Who is responsible for property maintenance?
An important topic for discussion of many landlords and tenants is – “Who is responsible for property maintenance issues”. If you are a landlord or tenant it is very important is establish who is responsible for different types of maintenance.
Before a tenancy begins, the landlord or property manager must ensure the premises is habitable and in a reasonable state of cleanliness and repair,when a tenant moves into the rental property.
During a tenancy, the tenant is responsible to report any maintenance issues as well as keeping the property clean and tidy. At the end of the tenancy, the tenant must ensure the property in a similar condition to how it was at the start of the agreement, taking into account normal use (fair wear and tear).
The three main areas of maintenance that can cause disputes between tenants and landlords are property maintenance inside & out, as well as swimming pools or spa’s.
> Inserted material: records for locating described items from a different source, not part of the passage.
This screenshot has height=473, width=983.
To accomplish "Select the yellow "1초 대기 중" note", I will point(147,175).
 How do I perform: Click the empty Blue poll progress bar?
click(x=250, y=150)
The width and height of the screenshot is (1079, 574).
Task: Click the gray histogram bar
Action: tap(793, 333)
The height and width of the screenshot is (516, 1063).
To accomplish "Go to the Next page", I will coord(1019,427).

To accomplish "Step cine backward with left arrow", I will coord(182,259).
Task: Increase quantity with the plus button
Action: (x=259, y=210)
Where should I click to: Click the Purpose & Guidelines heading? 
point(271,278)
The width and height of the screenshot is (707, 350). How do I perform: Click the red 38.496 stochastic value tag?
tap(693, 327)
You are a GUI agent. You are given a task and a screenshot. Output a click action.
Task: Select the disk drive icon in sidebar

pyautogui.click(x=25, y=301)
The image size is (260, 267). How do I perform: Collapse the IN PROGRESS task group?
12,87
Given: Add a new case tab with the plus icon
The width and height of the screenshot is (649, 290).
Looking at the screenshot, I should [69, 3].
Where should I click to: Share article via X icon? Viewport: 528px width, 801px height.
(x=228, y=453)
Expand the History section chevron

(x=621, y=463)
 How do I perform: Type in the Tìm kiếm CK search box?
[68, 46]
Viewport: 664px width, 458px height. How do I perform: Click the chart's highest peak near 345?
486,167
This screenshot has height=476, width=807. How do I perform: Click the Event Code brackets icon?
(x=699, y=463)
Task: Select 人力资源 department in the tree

Property maintenance inside
During the tenancy, the landlord or property manager must keep the premises in a reasonable condition and comply with Victorian building and tenancy laws. The Landlord/ property manager are responsible for the upkeep of the property unless the tenant have intentionally or neglectfully damaged it.
Generally, mould found at the property is the responsibility of the tenants unless it was caused by faults in gutters or other fixtures. The tenant must ensure there is adequate ventilation to help avoid mould problems typically found during the colder months of the year.
The tenants are responsible for basic household maintenance, like replacing light globes, vacuuming, cleaning windows, dusting and removing cobwebs inside and out.
Property maintenance outside
The tenant is responsible for garden maintenance, such as mowing, weeding and pruning, unless specified otherwise in the lease agreement.
If the tenant becomes aware of any potential damage to any parts of the exterior of the property such as gutters or a water leak, the tenant must advise the landlord or property manager directly. If the damage is apparent and the tenant fails to report it within a reasonable time frame, the tenant may be liable for any damage costs.
The landlord is responsible for maintenance of any garden reticulation system, tree lopping, cutting back overhanging branches (such as those near power lines or guttering), unless the tenancy agreement says otherwise.
Swimming pools and spas
If the rental property has a swimming pool or spa, the tenant is responsible for keeping the pool or spa or any associated equipment in a properly treated and clean condition. The tenant must also observe all legal requirements relating to pools or spas during the period of the lease.
The landlord or property manager is responsible for ensuring the pool or spa is secure, that it is child safe and complies with pool safety standards. If the tenant becomes aware of any safety concerns relating to the swimming pool or spa, they must report these concerns to their landlord or property manager as soon as possible.
At the start of the tenancy, the landlord or property manager should make sure the water is clean, chemically balanced and the pool and equipment is serviceable. The tenant should also be provided with the necessary tools and equipment for day-to-day maintenance, such as vacuums, hoses, brushes and scoops.
Unless your written agreement states otherwise, the tenant is responsible for day-to-day maintenance and upkeep of the pool.